Americanhorse, known by friends as Happi, doesn’t see himself as the local hero he has become in online headlines and print media. He’s well spoken, peaceful in presence, commanding a quiet authority with his six-foot tall, 250-pound frame. Like many his age, he doesn’t know his native language, but intends to learn.
On August 31, the 26-year-old Sicangu-Oglala Lakota warrior pushed aside his fears, and leapt onto an excavator, forcing the driver to shut down the engine – in accordance with OSHA regulations. Fortunately for Americanhorse, the driver walked away, saying he got paid whether he worked or not. Wrapping his arms around a part of the machinery, he chained himself with a plastic pipe smothered in tar. For six hours, law enforcement tried hacksaws, crane lifts, pondered how to disassemble the machinery before he was freed.
And then he was arrested.
Most netizens applauded his bravery. A few made comments to cut off his arms, or use a bone saw.
To Americanhorse, the pending court date is a small price to pay to protect water and land. “My main focus is this fight, and it’s all over the continent, in fact it’s all over the world,” he said. “When we’re done with this fight, and we’re going to win this fight, I am going to go look for allies that came here who have their own problems and I want to be able to sit there with them and fight those fights, whatever it is they’re fighting just in solidarity for them doing the same with me.”
Not in seven generations have Native Americans come together in such strength, he said. Old grudges have been cast aside. Daily, tribal leaders stretching from one coast of North America to the other stand to speak before the hundreds, sometimes thousands gathered. One of the most historical moments was when the Crow tribe, one of the Sioux’s oldest enemies, arrived at camp in a show of support.

__Collected data__
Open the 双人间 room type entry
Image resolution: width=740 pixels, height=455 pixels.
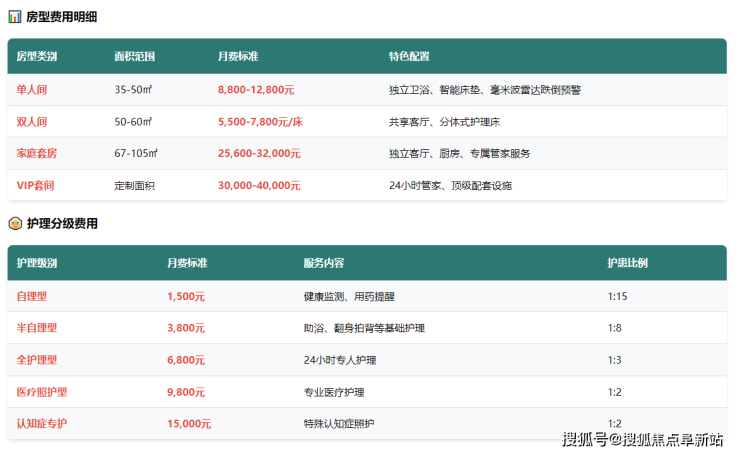click(32, 122)
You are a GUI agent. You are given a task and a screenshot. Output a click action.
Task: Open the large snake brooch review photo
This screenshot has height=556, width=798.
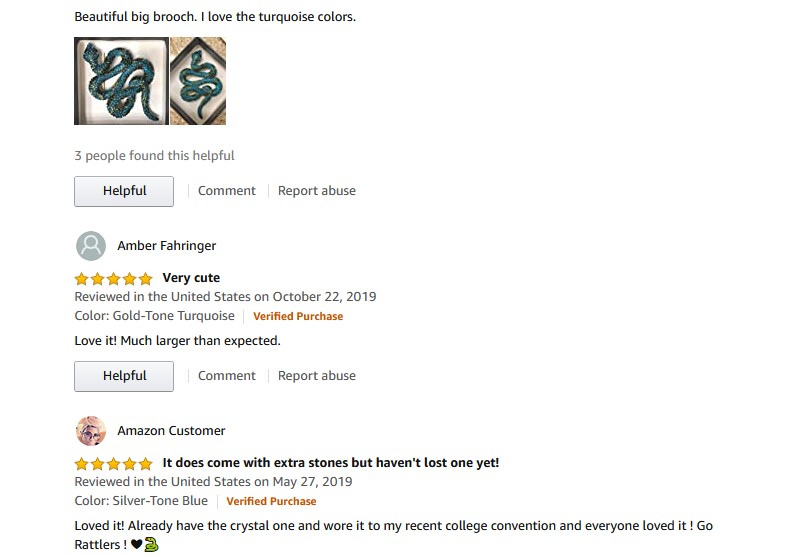pos(121,81)
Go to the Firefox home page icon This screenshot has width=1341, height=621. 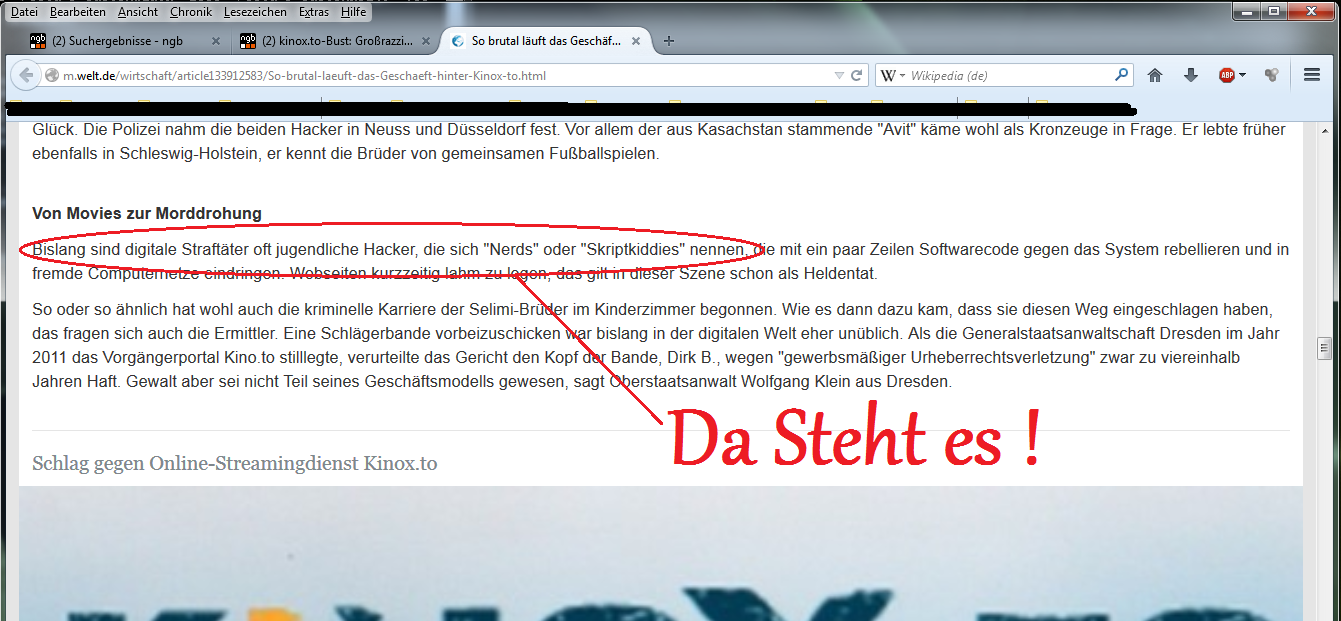[1155, 75]
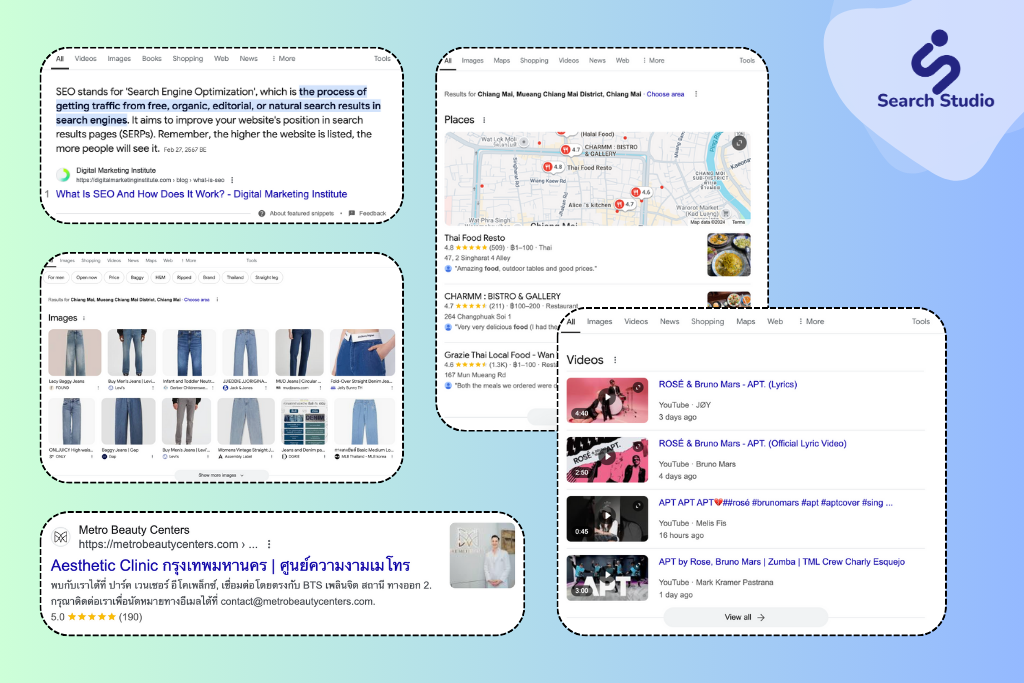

__Tasks to complete__
1. Using the Americanhorse passage above, decide whether each statement agrees with it: (a) Americanhorse was freed from the machinery after six hours. (b) The excavator driver refused to leave the machine. (c) The Crow tribe came to the camp to show support. Answer yes or no for each and quote the deciding words.
2. Please carry the Americanhorse passage above forward, writing on from its last sentence.

__List of answers__
1.
(a) Yes: "For six hours, law enforcement tried hacksaws, crane lifts, pondered how to disassemble the machinery before he was freed."
(b) No: "the driver walked away, saying he got paid whether he worked or not."
(c) Yes: "the Crow tribe, one of the Sioux’s oldest enemies, arrived at camp in a show of support."

2.
Historically, the US government has tried to eradicate Native American culture, Carina Miller, a councilwoman from the Warm Springs Tribe in Oregon, said. She heeded the call to rise at 5 a.m.
“Get up. They’re back,” someone in the darkness called out. “Get up. They’re back.”
She jumped into her “pony,” a 2010 Chevy Cobalt, with friends and drove to the site, but company workers could not proceed; the ground was too wet.
Miller grew up on a reservation, the local school district did not allow her to learn her own language, and she feels the government tried to erase her and her tribe.
“They pit us against each other, breaking treaties, trying to wipe us out,” Miller said. “People need to understand history.” Today, her tribe fights Nestle over water bottling rights on Native American land in Oregon, she said. The gathering of so many indigenous nations has brought her hope for her homeland.
“It’s a really strong and powerful presence,” Americanhorse said. “It feels like it is going to be a lot easier for us to work together. If we can establish a way we can work together here, then in the future when another issue comes up, something threatening another indigenous tribe, we can get together.”
The road to becomming involved in the fight to protect water and sacred lands wasn’t easy, but in the end, the decision to give up his old life was. All roads pointed to Sacred Stone Camp. As a child in the public school system in Colorado, Americanhorse was shunned both by white people and other indigenous tribes, like the Utes and the Navajo, he said. He learned to shy away from outsider help, grew up with violence and chaos. Drank on the weekends.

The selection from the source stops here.